Hold Onto Your Gold

Key Takeaways

  • While gold has proven to be a somewhat unreliable short-term hedge, Russ reiterates that it continues to be an effective store of value over the long-term, particularly in today’s rocky environment of geopolitical uncertainty.
  • Importantly, as U.S. debt-to-GDP ratio grows, gold has historically reacted in a non-linear fashion, with gold prices increasing as the U.S. debt pile grows.

While stocks have staged a remarkable and rapid recovery from the April lows, on a year-to-date basis U.S. equities are flat. On a global basis, returns are a bit better. Exceptionally strong European markets have led global indices to a 5% year-to-date gain. However, both domestic and international equity returns are paltry next to the performance of gold.

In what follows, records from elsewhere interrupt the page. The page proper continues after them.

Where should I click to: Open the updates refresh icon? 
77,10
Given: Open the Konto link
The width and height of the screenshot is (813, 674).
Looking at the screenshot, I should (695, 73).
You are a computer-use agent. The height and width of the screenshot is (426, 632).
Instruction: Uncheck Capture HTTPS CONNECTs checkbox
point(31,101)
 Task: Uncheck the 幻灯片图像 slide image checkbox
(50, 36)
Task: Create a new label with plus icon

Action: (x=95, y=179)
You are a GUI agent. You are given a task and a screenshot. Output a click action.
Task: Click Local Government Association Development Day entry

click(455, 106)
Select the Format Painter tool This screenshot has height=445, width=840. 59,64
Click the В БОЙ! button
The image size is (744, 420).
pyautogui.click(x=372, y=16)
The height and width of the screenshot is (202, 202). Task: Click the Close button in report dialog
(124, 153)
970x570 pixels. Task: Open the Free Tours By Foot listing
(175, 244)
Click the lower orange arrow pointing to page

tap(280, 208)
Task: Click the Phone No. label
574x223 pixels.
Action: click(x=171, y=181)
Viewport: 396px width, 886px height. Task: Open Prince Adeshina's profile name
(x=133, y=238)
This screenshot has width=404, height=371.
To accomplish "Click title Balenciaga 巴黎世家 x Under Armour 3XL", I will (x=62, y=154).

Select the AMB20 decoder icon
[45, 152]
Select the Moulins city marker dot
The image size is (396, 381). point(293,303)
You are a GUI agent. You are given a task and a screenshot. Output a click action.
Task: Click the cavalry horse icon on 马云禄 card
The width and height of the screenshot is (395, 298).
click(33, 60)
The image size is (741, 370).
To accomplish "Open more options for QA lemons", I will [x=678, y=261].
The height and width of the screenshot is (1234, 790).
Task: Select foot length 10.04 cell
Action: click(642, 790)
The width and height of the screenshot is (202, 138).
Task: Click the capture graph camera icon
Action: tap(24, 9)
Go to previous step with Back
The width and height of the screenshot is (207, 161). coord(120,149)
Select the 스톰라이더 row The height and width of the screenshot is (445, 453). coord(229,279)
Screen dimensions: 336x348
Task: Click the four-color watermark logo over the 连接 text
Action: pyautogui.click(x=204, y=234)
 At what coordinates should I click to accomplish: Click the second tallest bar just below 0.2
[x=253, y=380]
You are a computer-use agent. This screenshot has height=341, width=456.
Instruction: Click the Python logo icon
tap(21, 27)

Although off the recent highs, year-to-date gold is still up roughly 25%. While I would not extrapolate those returns into the back-half of the year, I would continue to hold a small position in gold as a portfolio diversifier.

I last discussed gold back in January. At the time I suggested that while gold is an unreliable short-term hedge, it is an effective store of value. This characteristic is particularly important today, as investors wrestle with both record government debt and wrenching changes in international trade. The fact that the dollar is also under significant pressure, only adds to the argument.